Stored data:

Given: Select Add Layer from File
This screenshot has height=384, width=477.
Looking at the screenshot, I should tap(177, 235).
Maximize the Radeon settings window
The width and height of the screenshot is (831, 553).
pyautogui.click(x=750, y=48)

## [ABOUT THIS TASK]
Repeat the data precisely, reproducing every entry.

## [ANSWER TO THE EXERCISE]
Given: Select Add Layer from File
This screenshot has height=384, width=477.
Looking at the screenshot, I should tap(177, 235).
Maximize the Radeon settings window
The width and height of the screenshot is (831, 553).
pyautogui.click(x=750, y=48)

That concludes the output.